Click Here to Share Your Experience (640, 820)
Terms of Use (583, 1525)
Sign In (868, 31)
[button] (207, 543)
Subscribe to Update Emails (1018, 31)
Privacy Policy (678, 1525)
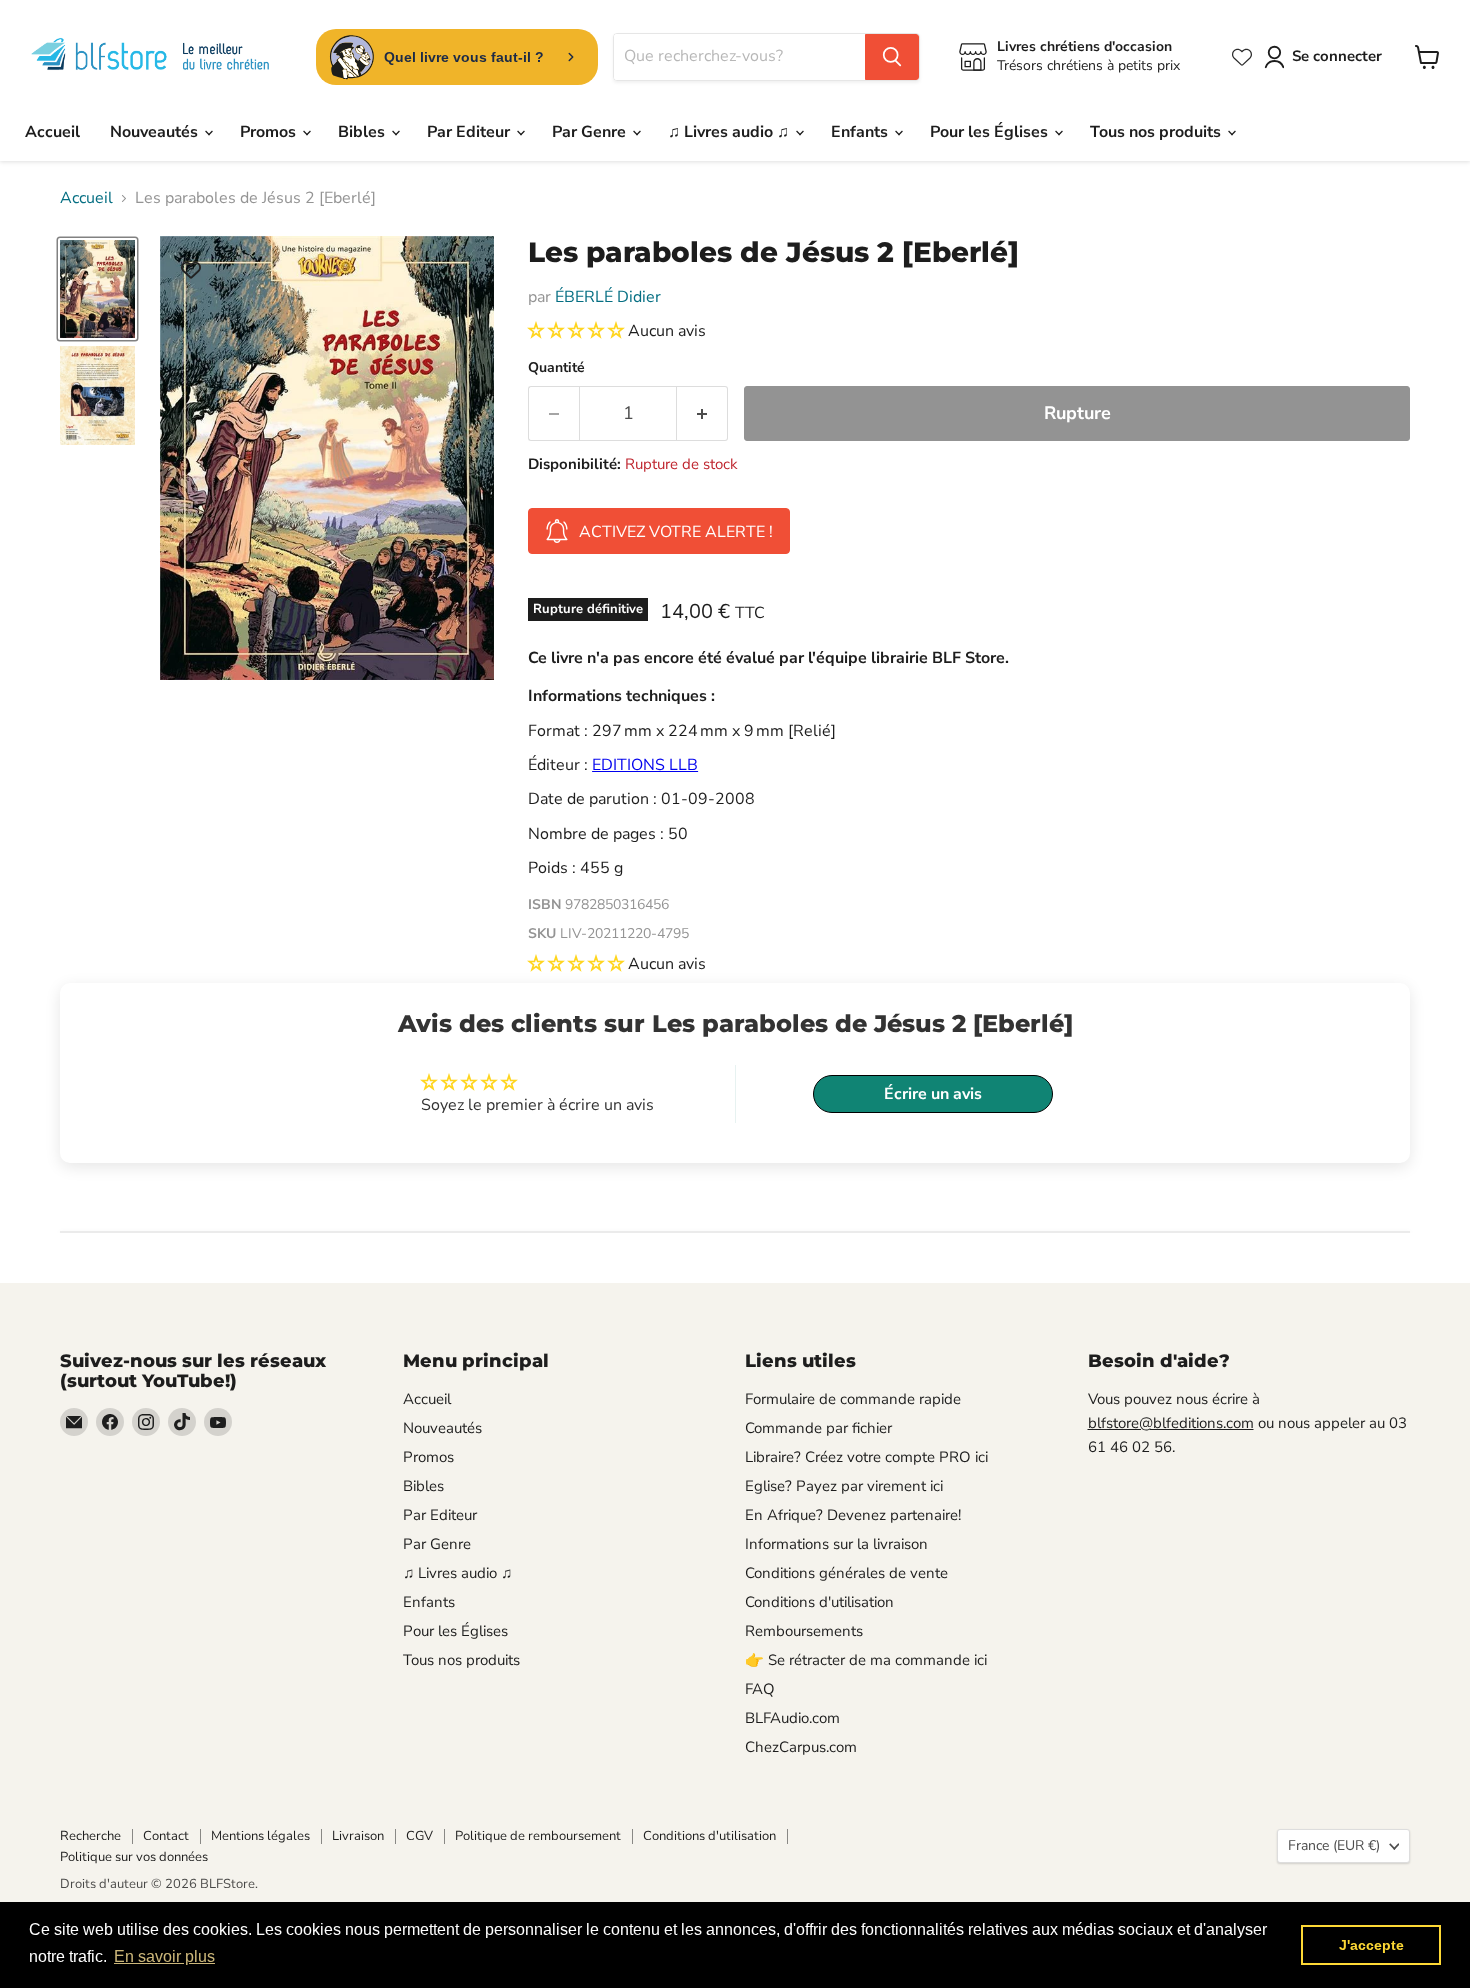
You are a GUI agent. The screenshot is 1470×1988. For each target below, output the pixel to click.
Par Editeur (470, 132)
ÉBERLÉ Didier (608, 297)
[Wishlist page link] (1242, 57)
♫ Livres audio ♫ (730, 132)
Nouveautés (156, 132)
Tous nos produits (1157, 132)
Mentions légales (260, 1836)
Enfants (861, 132)
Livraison (358, 1836)
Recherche (90, 1836)
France (1334, 1845)
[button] (578, 331)
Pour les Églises (991, 132)
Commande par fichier (818, 1428)
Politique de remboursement (538, 1836)
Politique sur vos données (134, 1857)
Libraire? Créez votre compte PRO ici (866, 1457)
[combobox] (739, 57)
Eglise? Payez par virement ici (844, 1486)
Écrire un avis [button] (933, 1094)
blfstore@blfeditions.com (1171, 1423)
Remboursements (804, 1631)
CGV (419, 1836)
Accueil (52, 132)
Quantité (556, 368)
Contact (166, 1836)
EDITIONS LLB (645, 765)
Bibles (363, 132)
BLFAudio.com (792, 1718)
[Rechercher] (892, 57)
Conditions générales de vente (846, 1573)
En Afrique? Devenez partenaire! (853, 1515)
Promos (270, 132)
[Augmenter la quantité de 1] (702, 413)
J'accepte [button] (1371, 1945)
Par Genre (591, 132)
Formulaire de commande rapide (853, 1399)
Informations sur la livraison (836, 1544)
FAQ (760, 1689)
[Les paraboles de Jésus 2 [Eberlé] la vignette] (97, 289)
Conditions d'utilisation (819, 1602)
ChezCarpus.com (801, 1747)
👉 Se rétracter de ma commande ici (866, 1660)
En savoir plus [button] (164, 1956)
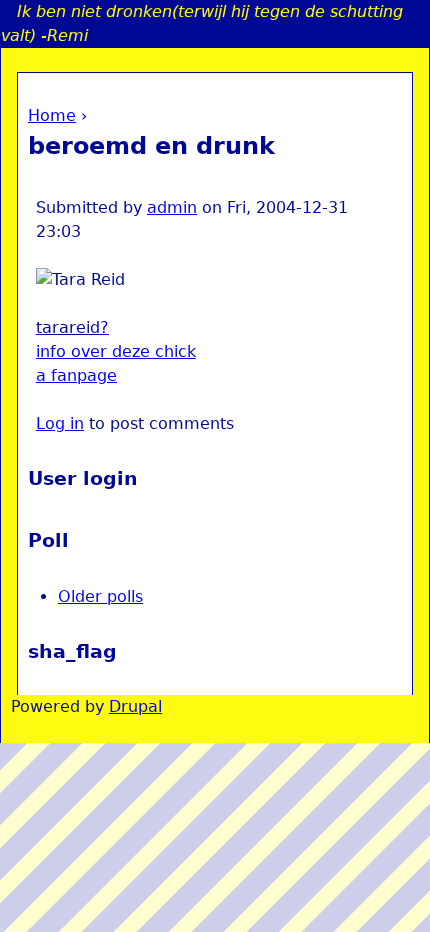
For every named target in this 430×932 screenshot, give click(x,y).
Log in (60, 423)
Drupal (135, 706)
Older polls (100, 596)
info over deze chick (116, 351)
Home (52, 115)
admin (172, 207)
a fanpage (76, 375)
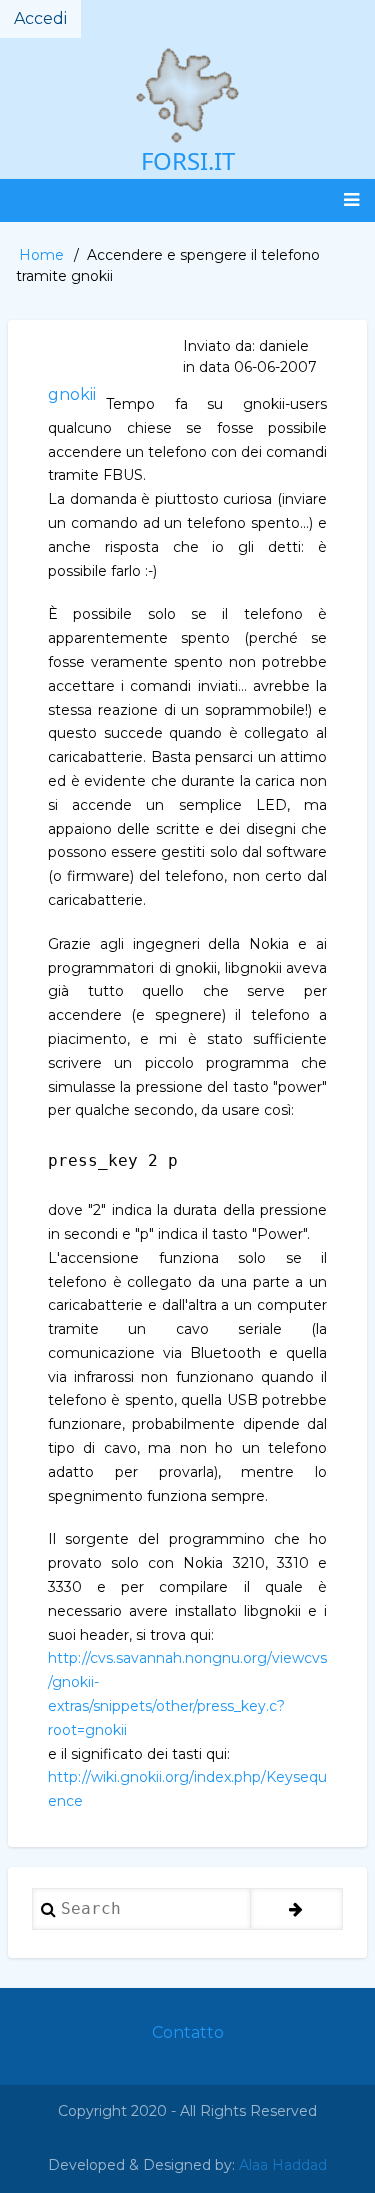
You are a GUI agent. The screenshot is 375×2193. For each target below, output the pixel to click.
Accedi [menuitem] (40, 18)
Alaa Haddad (283, 2165)
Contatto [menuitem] (188, 2032)
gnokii (72, 394)
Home (41, 255)
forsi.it (188, 160)
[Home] (188, 95)
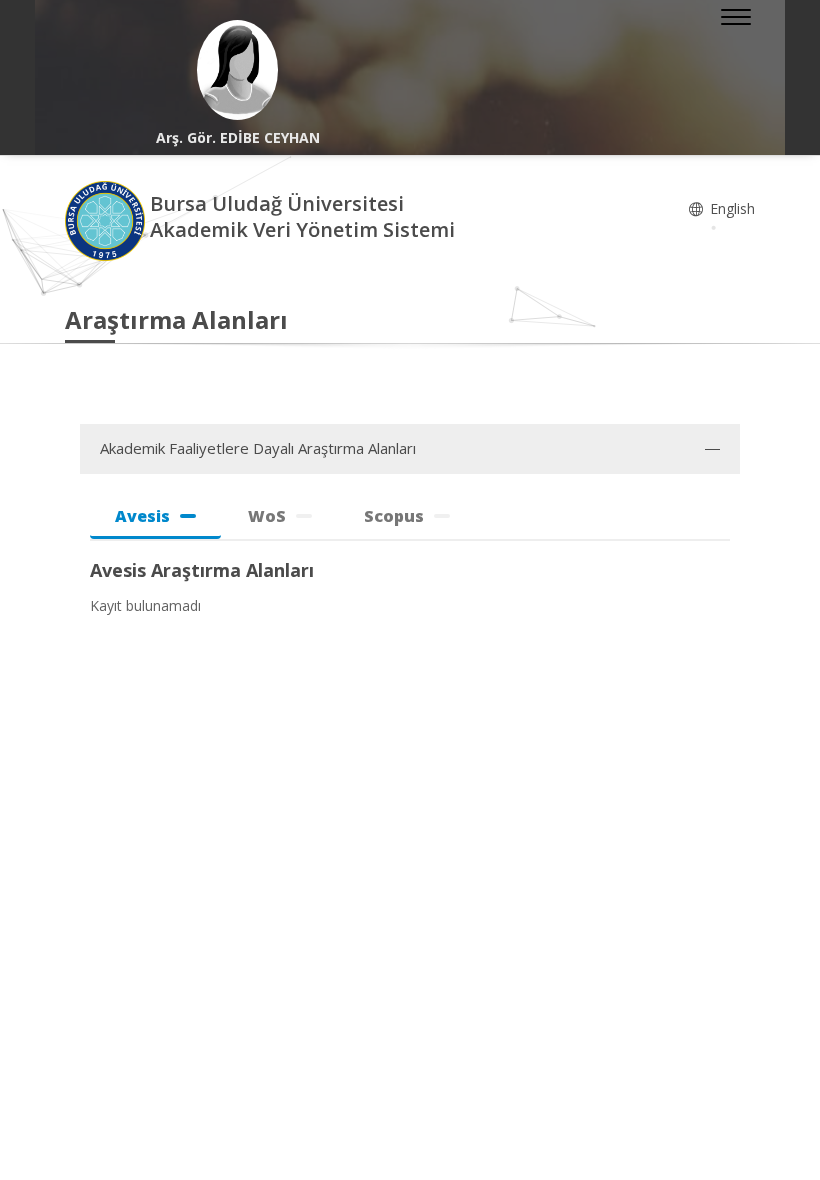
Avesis (142, 516)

## AIM OF THE EXERCISE
Reproduce exactly and only the lines from the one with "Privacy Policy (678, 1525)" through the last entry, both included, excluding every picture.

## OUTPUT
Privacy Policy (678, 1525)
You are a GUI agent. The screenshot is 1470×1988. For each target below, output the pixel to click.
Par Editeur (470, 132)
ÉBERLÉ Didier (608, 297)
[Wishlist page link] (1242, 57)
♫ Livres audio ♫ (730, 132)
Nouveautés (156, 132)
Tous nos produits (1157, 132)
Mentions légales (260, 1836)
Enfants (861, 132)
Livraison (358, 1836)
Recherche (90, 1836)
France (1334, 1845)
[button] (578, 331)
Pour les Églises (991, 132)
Commande par fichier (818, 1428)
Politique de remboursement (538, 1836)
Politique sur vos données (134, 1857)
Libraire? Créez votre compte PRO ici (866, 1457)
[combobox] (739, 57)
Eglise? Payez par virement ici (844, 1486)
Écrire un avis [button] (933, 1094)
blfstore@blfeditions.com (1171, 1423)
Remboursements (804, 1631)
CGV (419, 1836)
Accueil (52, 132)
Quantité (556, 368)
Contact (166, 1836)
EDITIONS LLB (645, 765)
Bibles (363, 132)
BLFAudio.com (792, 1718)
[Rechercher] (892, 57)
Conditions générales de vente (846, 1573)
En Afrique? Devenez partenaire! (853, 1515)
Promos (270, 132)
[Augmenter la quantité de 1] (702, 413)
J'accepte [button] (1371, 1945)
Par Genre (591, 132)
Formulaire de commande rapide (853, 1399)
Informations sur la livraison (836, 1544)
FAQ (760, 1689)
[Les paraboles de Jésus 2 [Eberlé] la vignette] (97, 289)
Conditions d'utilisation (819, 1602)
ChezCarpus.com (801, 1747)
👉 Se rétracter de ma commande ici (866, 1660)
En savoir plus [button] (164, 1956)
For every named target in this 430×932 screenshot, give click(x,y).
Log in (60, 423)
Drupal (135, 706)
Older polls (100, 596)
info over deze chick (116, 351)
Home (52, 115)
admin (172, 207)
a fanpage (76, 375)
You are a GUI agent. The screenshot is 375×2193. For each target below, output the pixel to click.
Accedi [menuitem] (40, 18)
Alaa Haddad (283, 2165)
Contatto [menuitem] (188, 2032)
gnokii (72, 394)
Home (41, 255)
forsi.it (188, 160)
[Home] (188, 95)
Avesis (142, 516)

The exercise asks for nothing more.